Celery Octopus

From The Better Hostess Series: Hors d’Oeuvres & Appetizers, 1978

There comes a point in everyone’s life where you wake up in the morning and think “Man, I could totally go a celery octopus today,” and today was that day for me.


This is a delightful canape to serve at summer buffet parties.

As luck would have it there was the perfect recipe in our old friend and retro food bible “Hor d’Oeuvres & Appetisers”.

Now, as you can see, the decorative celery in the middle is yellow and bendy, and this is surrounded by yellow bendy celery “sticks” filled with piped creamy stuff. Herein lay the first problem: the celery at Woollies was green and straight. We could have left it out in the sun for a few days, but in the end decided to just make a straighter and greener version, using as many of the yellow bendy bits as we could lay our hands on.

Making the cream stuffing was straightforward, and we approached the piping with gusto (along with heated arguments over who got to do the piping, as this is the best part of making retro food). The toughest part was actually getting celery to stand up in the middle, but with some cleverly hidden architectural toothpicks and judicious piping we managed it without resorting to glue. (This was vetoed as an option by the nervous taste testers.
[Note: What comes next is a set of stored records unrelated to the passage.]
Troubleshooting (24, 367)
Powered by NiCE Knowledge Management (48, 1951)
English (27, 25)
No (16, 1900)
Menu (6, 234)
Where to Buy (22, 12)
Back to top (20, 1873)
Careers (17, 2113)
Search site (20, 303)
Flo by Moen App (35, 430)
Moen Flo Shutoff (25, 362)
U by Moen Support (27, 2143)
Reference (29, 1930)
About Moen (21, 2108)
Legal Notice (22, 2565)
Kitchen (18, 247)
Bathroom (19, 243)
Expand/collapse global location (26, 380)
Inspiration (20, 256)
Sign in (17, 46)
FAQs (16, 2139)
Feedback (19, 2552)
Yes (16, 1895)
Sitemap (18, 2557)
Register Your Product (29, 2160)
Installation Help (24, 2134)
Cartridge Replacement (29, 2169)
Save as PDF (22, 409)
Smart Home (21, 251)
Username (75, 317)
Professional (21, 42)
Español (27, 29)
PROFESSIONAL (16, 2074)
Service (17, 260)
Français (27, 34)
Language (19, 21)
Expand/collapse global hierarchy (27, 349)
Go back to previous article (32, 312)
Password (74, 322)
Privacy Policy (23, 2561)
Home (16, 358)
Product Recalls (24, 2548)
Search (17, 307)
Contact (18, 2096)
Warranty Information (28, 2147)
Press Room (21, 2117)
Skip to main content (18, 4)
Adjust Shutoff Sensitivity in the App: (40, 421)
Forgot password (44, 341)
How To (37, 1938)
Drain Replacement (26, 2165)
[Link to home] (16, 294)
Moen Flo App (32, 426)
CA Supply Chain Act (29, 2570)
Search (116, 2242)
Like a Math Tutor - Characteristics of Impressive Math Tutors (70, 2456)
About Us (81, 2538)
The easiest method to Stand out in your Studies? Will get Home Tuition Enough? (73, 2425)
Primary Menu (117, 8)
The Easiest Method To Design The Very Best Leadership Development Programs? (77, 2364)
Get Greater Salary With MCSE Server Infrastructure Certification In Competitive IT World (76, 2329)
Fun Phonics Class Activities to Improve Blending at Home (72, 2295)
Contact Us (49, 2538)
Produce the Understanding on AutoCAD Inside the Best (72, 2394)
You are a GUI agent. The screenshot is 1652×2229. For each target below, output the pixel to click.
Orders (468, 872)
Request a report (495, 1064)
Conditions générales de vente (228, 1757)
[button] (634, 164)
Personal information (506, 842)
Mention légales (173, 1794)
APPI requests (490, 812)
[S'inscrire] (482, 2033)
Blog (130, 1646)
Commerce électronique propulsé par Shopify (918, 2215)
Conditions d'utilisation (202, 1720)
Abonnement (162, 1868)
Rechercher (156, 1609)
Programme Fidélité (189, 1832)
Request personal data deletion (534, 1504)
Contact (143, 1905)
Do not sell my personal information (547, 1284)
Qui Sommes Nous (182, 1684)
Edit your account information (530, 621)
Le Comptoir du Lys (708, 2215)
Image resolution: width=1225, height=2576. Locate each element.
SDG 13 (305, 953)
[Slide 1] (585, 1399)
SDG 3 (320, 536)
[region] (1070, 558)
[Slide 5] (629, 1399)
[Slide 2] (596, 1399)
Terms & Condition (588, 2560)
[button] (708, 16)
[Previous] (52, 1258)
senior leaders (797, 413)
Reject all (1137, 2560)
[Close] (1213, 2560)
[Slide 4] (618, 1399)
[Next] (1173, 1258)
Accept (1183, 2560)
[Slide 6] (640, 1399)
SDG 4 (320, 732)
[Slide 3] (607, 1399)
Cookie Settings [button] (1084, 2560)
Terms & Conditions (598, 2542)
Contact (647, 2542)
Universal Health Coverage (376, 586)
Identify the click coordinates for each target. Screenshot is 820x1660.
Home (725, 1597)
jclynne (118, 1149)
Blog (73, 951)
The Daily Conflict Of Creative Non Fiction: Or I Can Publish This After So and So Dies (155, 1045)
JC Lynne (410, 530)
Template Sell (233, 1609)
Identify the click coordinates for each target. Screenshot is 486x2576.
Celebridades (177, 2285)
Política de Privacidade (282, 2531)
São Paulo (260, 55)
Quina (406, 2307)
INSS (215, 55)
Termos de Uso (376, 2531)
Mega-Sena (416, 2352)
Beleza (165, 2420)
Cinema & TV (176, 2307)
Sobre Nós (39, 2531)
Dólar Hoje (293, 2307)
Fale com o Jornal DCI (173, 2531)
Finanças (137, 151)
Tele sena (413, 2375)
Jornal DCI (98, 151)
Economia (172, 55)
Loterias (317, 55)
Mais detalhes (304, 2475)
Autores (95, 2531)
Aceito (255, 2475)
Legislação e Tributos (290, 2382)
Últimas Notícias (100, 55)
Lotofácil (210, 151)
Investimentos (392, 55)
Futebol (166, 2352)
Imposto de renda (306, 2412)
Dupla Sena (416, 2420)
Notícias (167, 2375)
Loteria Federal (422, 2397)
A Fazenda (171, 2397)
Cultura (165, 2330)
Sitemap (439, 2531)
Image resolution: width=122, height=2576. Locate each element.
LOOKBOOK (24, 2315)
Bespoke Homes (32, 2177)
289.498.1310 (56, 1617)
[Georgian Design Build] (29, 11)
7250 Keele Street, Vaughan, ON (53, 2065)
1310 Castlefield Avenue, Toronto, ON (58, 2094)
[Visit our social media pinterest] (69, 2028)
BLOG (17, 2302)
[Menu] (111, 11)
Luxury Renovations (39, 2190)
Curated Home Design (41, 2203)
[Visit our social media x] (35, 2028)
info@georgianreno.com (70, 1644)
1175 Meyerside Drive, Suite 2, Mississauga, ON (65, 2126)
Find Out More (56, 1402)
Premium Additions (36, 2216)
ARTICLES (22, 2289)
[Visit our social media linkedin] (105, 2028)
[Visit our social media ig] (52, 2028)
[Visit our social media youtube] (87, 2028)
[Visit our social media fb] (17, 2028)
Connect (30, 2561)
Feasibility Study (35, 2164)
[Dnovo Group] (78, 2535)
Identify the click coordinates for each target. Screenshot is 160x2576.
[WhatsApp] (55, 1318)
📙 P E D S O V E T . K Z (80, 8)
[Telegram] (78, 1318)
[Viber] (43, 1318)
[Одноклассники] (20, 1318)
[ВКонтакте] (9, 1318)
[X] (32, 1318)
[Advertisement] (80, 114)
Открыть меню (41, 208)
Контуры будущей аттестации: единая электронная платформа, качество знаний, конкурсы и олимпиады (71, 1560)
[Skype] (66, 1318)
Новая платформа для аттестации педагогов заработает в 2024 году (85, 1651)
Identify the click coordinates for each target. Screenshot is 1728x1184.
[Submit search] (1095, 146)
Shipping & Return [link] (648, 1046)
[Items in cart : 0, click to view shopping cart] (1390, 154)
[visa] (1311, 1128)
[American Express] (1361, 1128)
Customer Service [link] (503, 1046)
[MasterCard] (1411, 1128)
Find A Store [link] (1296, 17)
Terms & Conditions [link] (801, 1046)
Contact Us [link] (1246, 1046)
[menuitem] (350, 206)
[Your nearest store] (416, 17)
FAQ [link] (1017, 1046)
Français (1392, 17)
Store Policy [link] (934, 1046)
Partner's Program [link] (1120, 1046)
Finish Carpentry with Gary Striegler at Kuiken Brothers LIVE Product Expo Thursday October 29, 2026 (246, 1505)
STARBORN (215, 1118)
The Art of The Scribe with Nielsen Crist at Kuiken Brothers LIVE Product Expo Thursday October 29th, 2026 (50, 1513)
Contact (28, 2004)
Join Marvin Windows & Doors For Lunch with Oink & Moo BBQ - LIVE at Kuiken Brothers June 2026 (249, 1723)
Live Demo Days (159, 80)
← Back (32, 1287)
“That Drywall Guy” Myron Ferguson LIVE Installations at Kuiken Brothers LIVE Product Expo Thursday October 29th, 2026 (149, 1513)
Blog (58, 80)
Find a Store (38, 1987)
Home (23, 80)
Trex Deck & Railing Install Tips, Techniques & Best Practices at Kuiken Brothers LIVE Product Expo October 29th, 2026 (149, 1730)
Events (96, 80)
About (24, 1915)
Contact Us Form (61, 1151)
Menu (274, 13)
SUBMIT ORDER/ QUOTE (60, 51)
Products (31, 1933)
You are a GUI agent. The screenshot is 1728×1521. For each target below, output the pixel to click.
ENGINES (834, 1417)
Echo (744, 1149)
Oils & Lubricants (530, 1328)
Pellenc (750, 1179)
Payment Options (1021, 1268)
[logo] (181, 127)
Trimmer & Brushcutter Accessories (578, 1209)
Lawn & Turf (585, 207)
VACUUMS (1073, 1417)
Man up you wimps).

It was at this point that we noticed the cucumber plate in the background of the picture. This wasn’t mentioned in the recipe, so I can only assume that it’s the lesser known “decorative cucumber” variety rather than an “eating cucumber”. To help with slicing this decoratively Anthony introduced Bridget to the mandoline (No, it’s not a fruit, why would you slice cucumber with a fruit? What do you mean a musical instrument? Watch your fingers it’s really sharp. Well, I told you so. Do you have another cucumber, this one’s got blood on it?).


Celery octopus and hardly-any-blood-on-it decorative cucumber

After covering up the blood and taking some photos then we sat down with the now familiar apprehension to taste it. This was where it got weird. It was actually ok. I mean I wouldn’t go so far as saying it was a delightful canapé or that I would voluntarily eat it if there were any other options but it didn’t instantly make me vomit or spit it out which is a massive improvement. I feel like my standards for food have lowered since starting this.

The verdict:

Alister – It’s ok, not as bad as the others have been.

Anthony – Sort of watery and creamy and crunchy. Might be alright without the celery.

Bridget – The smell of the sherry is offputting but I don’t mind it. Like cake icing on a celery stick.

Sarah – Creamy and crunchy at the same time, which makes it sound nicer than it is. I wouldn’t eat it again but I didn’t hate it.

And a bonus close up of the middle to show off the toothpicks and piping miracle:

celery-octopus-close-upNote: Emma was away while this was made, thanks to Bridget for stepping in!

3 thoughts on “Celery Octopus

  1. I just spent the last hour collapsing in laughter at this blog. It’s fantastic! I’ve always wondered how those awful recipes could ever result in real dishes and you’re doing it! Brilliant!

  2. I can remember some of these favorites, served by my mother and her friend when it was their turn to host “Parents Without Partners” (or PWP as it was affectionately called) No wonder they couldn’t find “partners.” Ahhh, such gastronomic delights from the culinary enlightened 70’s.